Lorsqu’il était jeune, Pako a toujours voulu fonder une famille, mais quelque temps avant de se marier il a été pris de doutes. « Je suis allé voir un prêtre que je connaissais depuis que j’étais petit », dit-il, « et il m’a assuré qu’à force de volonté je pourrais changer. J’ai assez vite compris que c’était une erreur, mais j’avais déjà des enfants. Le temps passait et le mensonge était de plus en plus pesant. Je pensais que je ne pouvais avoir de relations sexuelles qu’avec un homme et quand, à 30 ans, je suis tombé amoureux d’un homme, le mensonge a éclaté au grand jour. Après mon divorce je me suis senti libéré mais, pour mes enfants, qui étaient petits, ça a dû être traumatisant. Quand tu apprends subitement que ton père est gay… »

La question du coming out des parents (aujourd’hui généralement devenus grands-parents) est un sujet encore très délicat pour les enfants, qui en parlent très peu. Même chez les enfants (désormais adultes) qui se considèrent ouverts d’esprit, il n’est pas rare d’observer une grande retenue, voire un rejet. Un grand nombre d’entre eux peinent à accepter l’homosexualité de leur père ou de leur mère. Des sentiments de mensonge et d’incompréhension contribuent à ériger des barrières qui mettent souvent des années à tomber.

 

Brenda, chez elle, dans le quartier de Lavapiés, à Madrid. « Je n’ai jamais ressenti de honte ni de rejet vis-à-vis de mon corps. Je me sens bien dans mon corps de naissance, et pour moi il est évident que je suis une femme. »

Photo: Hanna Jarzabek

L’isolement et la vulnérabilité peuvent être encore plus marqués dans le cas des personnes transsexuelles.
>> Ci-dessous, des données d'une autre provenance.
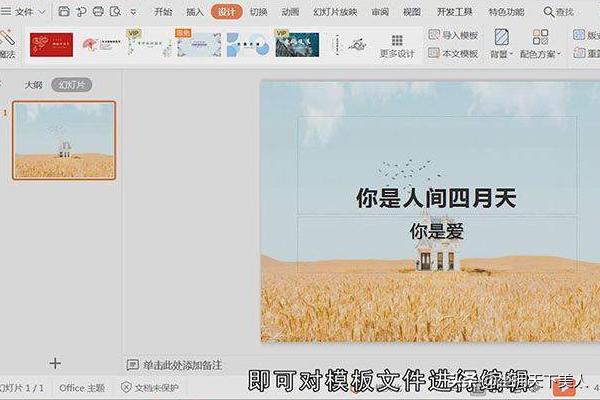Screen dimensions: 600x400
Task: Switch to the Insert (插入) tab
Action: click(x=195, y=12)
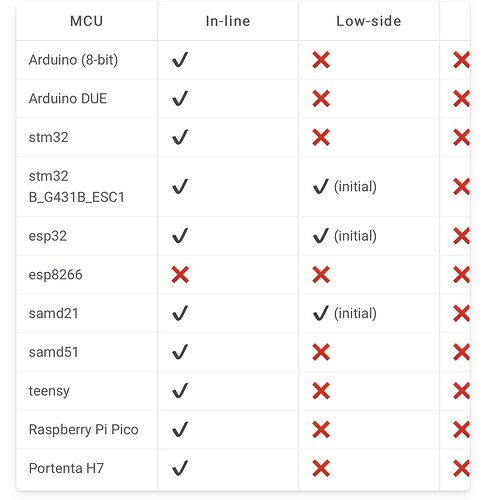Click the In-line checkmark for Raspberry Pi Pico
This screenshot has height=500, width=485.
pyautogui.click(x=180, y=429)
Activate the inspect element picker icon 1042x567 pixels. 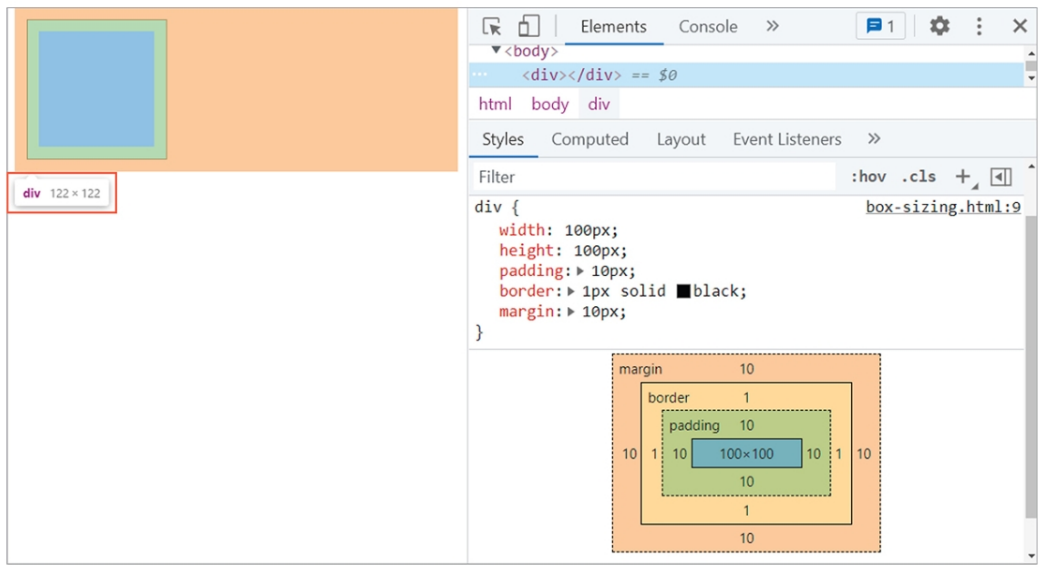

Quand elles ont besoin de soins corporels, que ce soit à leur domicile, à l’hôpital ou dans un centre gériatrique, elles craignent la réaction du personnel soignant en constatant que leur sexe biologique ne correspond pas à leur genre.

« Quand je suis arrivée en Espagne, tout le monde me disait que je devais me faire opérer », explique Brenda, transsexuelle de 64 ans d’origine péruvienne. « [Et c’est ce que me disaient] les médecins, les employés de la sécurité sociale, tout le monde. Mais si moi, je ne veux pas me faire opérer ? Même mon endocrinologue m’a dit une fois : ‘Brenda, vous seriez parfaite en femme. Quelqu’un qui vous croise dans la rue ne voit pas un homme en vous regardant.’ Je lui ai répondu : ‘C’est parce que je ne me suis jamais sentie homme non plus.’ »

De surcroît, de nombreux transsexuels vivent dans une grande précarité économique. Lorsqu’ils étaient jeunes, la plupart d’entre eux ont dû travailler dans le monde du spectacle ou l’industrie du sexe (non réglementée) et aujourd’hui, ils se retrouvent sans ressources. Pour eux, les résidences privées LGTBI sont inabordables et dans les établissements publics, où la question de l’identité de genre est passée sous silence, ils redoutent la transphobie.

Cet article a été traduit de l'espagnol.